Anyhow, I think I’ve found what I’m looking for: TaxACT online for Federal, and Maryland’s free (and excellent) iFile system for State. TaxACT will supposedly complete and e-file my Federal return for free, so combined with iFile, my total outlay this year will be a grand total of…. $0! And no rebates to bother with, either. Time will tell how well this works, but it sure seems ideal, so I’m hoping it works out. Stay tuned.

Late Christmas Present

Got a late Christmas present yesterday from an unlikely source: my employer’s 401(k) provider. Well, it actually came in early October, but I didn’t notice it until the other day when I checked my quarterly statement.
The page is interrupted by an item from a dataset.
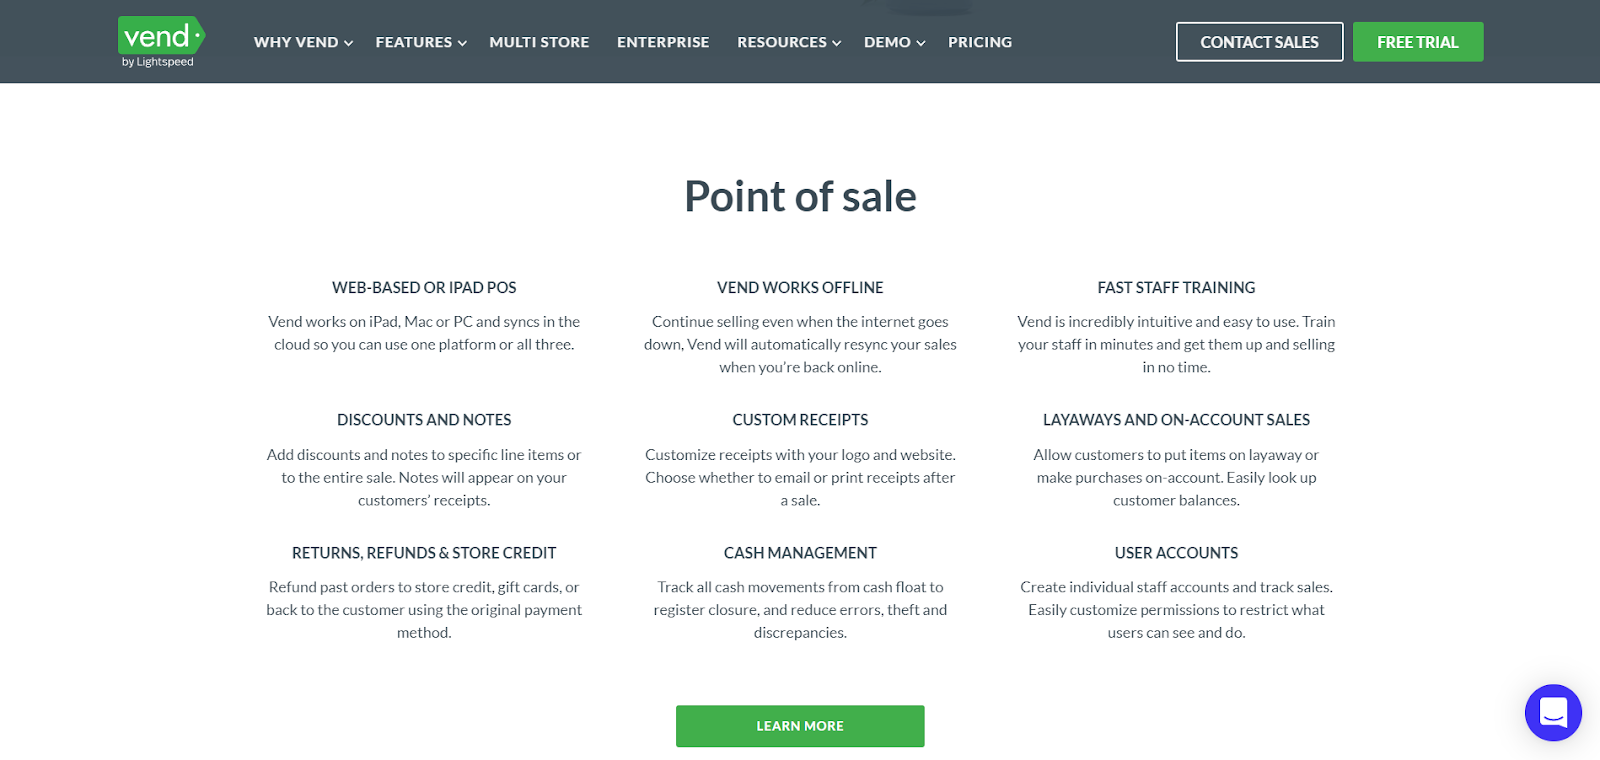The image size is (1600, 760).
Task: Open the DEMO dropdown
Action: point(886,42)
Now, the plan has always had a decent selection of investment choices, but there have always been a bunch of things that bother me about it…

  1. The plan has a board of trustees that determine the investment choices, and the board has a habit of eliminating various mutual funds (replacing them with others) after relatively short periods of underperforming.
  2. The investment options are mainly regular, non-proprietary mutual funds with ticker symbols, etc. However, the provider, being an insurance company, feels the need to treat the funds as annuity investments, and tracks them using its own ‘unit’ system rather than using the funds’ actual NAVs.
  3. The fees are higher than they should be (although the provider passes on some mutual fund management fee reductions it negotiates, and these offset the provider’s fees somewhat, though not nearly enough).
  4. The quarterly statements have never made sense. The number of ‘units’ owned never adds up to the sum of ‘units’ purchased with each deferral to the plan. This, to me, has always been the biggest problem with the plan. It makes it impossible for me to (properly) track my account with my financial software, and leaves me wondering what’s actually going on behind the scenes.

Anyhow, in early October the provider quietly took a huge step in the right direction by abandoning its unit scheme and switching to a share-based valuation system using the funds’ actual NAVs. All of a sudden, the statements make complete sense, and I can track my account day-to-day because the fund NAVs are available online.

I still think the fees are too high, but I have to say I’m much happier with the plan now.